:: Data provided ::
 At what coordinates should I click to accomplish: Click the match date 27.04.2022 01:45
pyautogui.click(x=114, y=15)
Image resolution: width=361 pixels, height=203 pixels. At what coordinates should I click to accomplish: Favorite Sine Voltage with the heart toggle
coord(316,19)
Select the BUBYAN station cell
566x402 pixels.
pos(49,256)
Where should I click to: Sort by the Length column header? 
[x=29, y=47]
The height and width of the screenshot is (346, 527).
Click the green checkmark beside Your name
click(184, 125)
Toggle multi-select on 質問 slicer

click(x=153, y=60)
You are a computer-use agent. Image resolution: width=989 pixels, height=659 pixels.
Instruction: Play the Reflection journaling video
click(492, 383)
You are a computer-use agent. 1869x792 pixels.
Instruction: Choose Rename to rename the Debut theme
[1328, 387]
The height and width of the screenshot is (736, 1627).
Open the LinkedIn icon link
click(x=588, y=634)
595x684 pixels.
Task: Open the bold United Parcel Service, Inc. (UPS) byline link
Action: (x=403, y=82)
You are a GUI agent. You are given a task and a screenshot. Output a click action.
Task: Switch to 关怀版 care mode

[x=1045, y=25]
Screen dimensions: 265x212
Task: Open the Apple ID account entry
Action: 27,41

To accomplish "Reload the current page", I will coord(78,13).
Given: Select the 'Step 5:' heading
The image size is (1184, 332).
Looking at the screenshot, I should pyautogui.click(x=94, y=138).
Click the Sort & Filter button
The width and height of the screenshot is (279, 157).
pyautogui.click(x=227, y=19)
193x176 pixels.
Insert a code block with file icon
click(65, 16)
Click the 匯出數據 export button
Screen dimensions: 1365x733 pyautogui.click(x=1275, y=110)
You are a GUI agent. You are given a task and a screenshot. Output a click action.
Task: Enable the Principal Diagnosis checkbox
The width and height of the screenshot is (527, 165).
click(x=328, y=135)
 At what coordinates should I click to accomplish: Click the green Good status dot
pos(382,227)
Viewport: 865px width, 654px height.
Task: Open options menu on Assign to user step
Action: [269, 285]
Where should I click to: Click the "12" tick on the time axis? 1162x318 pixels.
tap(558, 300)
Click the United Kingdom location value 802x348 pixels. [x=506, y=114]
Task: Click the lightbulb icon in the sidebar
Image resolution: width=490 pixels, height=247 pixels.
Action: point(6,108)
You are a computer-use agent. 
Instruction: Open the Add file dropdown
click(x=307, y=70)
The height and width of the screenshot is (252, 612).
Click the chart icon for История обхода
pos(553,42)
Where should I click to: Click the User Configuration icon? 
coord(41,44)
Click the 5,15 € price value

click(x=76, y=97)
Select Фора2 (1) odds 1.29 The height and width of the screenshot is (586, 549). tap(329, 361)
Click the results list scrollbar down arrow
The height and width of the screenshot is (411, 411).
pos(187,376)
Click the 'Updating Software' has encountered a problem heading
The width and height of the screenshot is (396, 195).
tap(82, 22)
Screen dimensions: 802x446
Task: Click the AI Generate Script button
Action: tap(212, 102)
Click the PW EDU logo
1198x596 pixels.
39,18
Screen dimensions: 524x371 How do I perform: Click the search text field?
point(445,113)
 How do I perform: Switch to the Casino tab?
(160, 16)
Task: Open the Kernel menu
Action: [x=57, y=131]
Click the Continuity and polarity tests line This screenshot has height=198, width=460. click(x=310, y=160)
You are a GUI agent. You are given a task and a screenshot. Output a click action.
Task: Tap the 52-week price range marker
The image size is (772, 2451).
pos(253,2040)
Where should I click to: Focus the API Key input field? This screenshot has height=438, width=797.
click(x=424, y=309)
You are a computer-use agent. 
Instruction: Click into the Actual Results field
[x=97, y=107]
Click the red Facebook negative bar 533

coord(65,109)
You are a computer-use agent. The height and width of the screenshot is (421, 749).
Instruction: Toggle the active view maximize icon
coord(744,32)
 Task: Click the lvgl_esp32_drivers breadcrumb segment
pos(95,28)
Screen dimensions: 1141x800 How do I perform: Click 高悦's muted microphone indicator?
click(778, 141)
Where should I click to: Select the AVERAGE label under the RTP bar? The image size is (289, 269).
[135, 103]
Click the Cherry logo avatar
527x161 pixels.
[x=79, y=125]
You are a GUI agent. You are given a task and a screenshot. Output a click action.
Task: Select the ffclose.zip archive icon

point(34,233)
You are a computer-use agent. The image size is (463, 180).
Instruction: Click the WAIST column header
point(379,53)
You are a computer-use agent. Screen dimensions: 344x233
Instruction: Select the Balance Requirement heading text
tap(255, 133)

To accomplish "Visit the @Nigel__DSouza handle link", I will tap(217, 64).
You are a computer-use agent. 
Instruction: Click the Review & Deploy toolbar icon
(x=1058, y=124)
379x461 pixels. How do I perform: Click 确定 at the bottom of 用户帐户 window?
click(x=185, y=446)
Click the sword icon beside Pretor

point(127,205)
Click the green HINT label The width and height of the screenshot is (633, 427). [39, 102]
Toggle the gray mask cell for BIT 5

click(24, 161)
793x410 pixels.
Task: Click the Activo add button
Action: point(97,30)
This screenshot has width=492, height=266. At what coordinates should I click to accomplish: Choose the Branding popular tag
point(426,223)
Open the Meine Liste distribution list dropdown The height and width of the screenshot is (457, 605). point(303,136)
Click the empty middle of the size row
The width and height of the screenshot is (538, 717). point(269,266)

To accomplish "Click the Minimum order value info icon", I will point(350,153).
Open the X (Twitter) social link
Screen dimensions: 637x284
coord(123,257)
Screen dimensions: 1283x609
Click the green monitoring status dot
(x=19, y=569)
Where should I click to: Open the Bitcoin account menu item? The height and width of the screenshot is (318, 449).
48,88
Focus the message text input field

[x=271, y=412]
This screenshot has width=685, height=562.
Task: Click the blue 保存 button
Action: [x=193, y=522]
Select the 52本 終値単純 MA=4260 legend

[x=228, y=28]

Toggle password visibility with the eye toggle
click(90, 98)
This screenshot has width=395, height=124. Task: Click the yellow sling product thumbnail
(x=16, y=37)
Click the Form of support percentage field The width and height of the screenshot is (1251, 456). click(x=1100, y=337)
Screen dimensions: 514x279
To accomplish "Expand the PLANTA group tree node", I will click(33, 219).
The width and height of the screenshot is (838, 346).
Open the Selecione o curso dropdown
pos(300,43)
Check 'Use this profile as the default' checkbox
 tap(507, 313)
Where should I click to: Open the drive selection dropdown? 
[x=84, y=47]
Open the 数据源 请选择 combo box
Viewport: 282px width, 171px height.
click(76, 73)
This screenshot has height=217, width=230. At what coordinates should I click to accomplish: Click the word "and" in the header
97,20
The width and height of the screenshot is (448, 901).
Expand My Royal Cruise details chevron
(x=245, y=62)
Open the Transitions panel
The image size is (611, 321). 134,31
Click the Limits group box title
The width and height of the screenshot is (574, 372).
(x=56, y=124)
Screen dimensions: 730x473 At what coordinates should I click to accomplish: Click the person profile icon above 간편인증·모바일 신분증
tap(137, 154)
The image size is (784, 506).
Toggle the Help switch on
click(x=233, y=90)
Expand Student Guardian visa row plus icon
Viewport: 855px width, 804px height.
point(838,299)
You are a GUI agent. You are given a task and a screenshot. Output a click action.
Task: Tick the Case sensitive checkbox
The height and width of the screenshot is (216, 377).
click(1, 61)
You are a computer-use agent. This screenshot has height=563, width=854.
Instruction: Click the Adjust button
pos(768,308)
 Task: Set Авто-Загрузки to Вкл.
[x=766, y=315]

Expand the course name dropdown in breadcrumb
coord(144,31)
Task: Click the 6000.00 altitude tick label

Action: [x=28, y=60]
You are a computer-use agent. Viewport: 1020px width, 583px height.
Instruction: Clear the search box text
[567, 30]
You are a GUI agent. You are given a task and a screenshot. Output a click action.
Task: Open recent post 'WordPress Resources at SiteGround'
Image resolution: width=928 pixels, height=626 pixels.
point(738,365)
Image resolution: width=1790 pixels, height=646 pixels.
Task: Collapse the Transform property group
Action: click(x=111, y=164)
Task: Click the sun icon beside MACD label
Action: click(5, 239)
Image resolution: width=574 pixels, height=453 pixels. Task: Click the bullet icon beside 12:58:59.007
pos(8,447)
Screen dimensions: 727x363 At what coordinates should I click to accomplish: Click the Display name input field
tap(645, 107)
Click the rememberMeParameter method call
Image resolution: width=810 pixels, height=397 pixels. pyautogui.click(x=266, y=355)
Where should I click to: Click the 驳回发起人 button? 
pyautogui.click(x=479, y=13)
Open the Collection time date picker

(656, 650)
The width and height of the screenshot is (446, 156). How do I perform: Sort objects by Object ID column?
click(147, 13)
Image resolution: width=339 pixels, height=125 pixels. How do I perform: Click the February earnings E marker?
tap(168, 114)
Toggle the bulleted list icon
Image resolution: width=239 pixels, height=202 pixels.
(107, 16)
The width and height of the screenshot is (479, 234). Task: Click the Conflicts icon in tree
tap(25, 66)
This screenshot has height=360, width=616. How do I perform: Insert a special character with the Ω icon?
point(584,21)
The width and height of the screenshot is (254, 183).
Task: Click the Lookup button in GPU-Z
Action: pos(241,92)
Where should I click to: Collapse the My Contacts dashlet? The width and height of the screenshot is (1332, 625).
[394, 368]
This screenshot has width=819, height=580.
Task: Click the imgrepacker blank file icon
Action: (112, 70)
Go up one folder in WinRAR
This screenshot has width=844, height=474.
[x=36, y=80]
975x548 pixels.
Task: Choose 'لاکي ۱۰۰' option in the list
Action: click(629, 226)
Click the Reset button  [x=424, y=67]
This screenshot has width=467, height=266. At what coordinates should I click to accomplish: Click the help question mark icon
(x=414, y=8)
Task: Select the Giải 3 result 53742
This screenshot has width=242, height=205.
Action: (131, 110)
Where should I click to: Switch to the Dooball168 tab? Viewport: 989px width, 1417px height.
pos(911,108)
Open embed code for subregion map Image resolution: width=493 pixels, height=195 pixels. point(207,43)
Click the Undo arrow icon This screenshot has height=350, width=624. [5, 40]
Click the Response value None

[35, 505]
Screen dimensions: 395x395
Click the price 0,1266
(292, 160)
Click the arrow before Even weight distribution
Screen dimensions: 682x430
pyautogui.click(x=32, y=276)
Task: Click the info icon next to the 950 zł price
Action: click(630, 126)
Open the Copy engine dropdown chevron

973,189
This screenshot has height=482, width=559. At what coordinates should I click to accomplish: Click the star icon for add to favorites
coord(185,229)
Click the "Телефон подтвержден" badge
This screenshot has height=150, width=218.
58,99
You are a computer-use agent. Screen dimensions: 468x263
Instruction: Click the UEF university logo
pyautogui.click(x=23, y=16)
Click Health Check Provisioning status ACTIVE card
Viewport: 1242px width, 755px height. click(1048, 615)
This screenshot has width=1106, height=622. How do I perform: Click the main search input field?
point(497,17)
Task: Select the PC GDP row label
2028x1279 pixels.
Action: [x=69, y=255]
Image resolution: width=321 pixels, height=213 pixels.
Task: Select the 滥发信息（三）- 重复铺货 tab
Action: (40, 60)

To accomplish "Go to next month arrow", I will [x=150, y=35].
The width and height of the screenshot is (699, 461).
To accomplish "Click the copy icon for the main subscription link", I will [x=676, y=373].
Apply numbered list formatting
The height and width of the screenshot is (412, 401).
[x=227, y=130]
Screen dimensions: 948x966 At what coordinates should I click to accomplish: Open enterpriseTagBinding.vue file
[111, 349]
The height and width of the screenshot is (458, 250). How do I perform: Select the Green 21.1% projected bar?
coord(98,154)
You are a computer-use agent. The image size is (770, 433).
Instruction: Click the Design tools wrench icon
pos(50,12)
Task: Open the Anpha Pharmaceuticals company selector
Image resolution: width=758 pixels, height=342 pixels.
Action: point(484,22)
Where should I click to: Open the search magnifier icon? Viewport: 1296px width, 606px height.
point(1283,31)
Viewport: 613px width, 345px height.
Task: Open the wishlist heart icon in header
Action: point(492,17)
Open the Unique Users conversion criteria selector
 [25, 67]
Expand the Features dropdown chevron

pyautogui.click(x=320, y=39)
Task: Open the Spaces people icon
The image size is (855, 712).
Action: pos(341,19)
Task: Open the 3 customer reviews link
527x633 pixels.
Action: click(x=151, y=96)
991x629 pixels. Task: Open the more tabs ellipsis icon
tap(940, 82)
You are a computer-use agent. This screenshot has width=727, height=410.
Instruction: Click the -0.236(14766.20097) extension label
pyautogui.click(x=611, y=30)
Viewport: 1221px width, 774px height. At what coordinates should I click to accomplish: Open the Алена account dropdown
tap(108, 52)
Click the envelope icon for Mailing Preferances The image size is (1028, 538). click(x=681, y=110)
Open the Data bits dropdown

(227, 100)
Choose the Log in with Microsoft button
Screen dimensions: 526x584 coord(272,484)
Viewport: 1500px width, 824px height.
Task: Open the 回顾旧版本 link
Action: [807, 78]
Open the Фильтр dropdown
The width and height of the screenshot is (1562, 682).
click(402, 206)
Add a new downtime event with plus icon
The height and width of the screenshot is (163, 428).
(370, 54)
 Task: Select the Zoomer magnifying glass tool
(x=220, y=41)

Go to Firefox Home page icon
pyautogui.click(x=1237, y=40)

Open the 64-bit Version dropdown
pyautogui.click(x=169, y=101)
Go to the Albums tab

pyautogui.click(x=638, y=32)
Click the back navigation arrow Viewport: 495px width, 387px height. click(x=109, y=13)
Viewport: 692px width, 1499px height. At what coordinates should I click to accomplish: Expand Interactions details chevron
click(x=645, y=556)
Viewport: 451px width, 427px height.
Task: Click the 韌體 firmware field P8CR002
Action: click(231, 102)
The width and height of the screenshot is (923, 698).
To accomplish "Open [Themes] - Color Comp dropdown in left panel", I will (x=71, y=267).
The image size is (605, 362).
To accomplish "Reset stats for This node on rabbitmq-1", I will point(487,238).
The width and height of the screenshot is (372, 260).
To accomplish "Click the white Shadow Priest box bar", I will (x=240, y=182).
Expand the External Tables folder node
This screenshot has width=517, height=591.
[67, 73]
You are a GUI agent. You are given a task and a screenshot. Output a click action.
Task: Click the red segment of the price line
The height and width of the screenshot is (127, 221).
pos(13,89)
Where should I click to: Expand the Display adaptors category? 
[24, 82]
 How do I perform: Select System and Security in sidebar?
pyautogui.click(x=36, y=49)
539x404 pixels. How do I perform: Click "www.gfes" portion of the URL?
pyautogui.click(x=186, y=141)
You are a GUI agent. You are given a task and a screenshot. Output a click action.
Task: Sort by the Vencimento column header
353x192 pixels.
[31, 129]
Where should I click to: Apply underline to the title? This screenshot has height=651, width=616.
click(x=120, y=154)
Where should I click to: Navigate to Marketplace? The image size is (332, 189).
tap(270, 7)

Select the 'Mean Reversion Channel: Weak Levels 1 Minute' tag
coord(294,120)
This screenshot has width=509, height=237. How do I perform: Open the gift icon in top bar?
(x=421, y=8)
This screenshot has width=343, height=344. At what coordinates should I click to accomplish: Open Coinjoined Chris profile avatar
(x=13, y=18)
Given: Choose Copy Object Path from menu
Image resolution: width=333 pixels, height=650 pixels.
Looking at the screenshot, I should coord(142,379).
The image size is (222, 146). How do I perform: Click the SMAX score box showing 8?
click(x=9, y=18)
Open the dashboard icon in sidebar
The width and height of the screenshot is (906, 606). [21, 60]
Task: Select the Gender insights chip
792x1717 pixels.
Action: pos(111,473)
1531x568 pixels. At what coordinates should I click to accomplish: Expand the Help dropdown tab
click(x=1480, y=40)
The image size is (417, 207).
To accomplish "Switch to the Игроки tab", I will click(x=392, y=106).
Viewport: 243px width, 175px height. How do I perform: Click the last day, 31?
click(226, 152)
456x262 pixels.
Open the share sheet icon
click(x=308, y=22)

:: Work task ::
Working from the listing above, pick out every line that has "node" and copy it.

:: Answer for this exercise ::
To accomplish "Expand the PLANTA group tree node", I will click(33, 219).
To accomplish "Reset stats for This node on rabbitmq-1", I will point(487,238).
Expand the External Tables folder node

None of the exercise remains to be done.